(LISTED RECORDS Opens)

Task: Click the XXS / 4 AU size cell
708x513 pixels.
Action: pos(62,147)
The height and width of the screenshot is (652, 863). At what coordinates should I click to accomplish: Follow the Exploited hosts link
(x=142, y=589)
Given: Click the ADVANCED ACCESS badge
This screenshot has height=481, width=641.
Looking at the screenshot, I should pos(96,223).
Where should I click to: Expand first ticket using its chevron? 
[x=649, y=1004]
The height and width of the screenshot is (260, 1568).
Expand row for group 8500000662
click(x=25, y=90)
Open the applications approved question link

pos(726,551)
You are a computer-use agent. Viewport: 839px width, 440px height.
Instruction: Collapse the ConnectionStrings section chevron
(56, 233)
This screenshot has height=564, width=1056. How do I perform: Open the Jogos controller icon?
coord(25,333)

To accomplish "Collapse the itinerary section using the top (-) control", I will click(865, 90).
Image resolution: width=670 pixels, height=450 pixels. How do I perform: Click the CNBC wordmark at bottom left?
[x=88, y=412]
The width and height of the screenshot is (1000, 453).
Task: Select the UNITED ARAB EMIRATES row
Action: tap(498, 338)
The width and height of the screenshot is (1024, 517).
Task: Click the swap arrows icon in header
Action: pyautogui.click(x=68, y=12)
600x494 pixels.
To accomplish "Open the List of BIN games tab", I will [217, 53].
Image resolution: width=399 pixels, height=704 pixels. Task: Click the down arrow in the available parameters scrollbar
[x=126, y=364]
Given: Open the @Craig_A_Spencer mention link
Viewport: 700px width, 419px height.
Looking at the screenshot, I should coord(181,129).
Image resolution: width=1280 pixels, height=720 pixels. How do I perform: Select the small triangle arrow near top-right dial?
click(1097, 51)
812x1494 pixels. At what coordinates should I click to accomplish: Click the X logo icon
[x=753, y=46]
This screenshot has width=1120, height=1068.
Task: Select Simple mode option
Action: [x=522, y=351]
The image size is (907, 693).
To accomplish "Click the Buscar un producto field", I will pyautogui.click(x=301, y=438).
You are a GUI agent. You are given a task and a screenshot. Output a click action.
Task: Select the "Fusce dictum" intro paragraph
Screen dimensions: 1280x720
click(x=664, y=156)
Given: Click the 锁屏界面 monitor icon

(LISTED RECORDS Closes)

## YOUR INSTRUCTIONS
Each line in which the string "agent" is found must be copied from the data.

## RESPONSE FOR THIS EXERCISE
You are a computer-use agent. Viewport: 839px width, 440px height.
You are a GUI agent. You are given a task and a screenshot. Output a click action.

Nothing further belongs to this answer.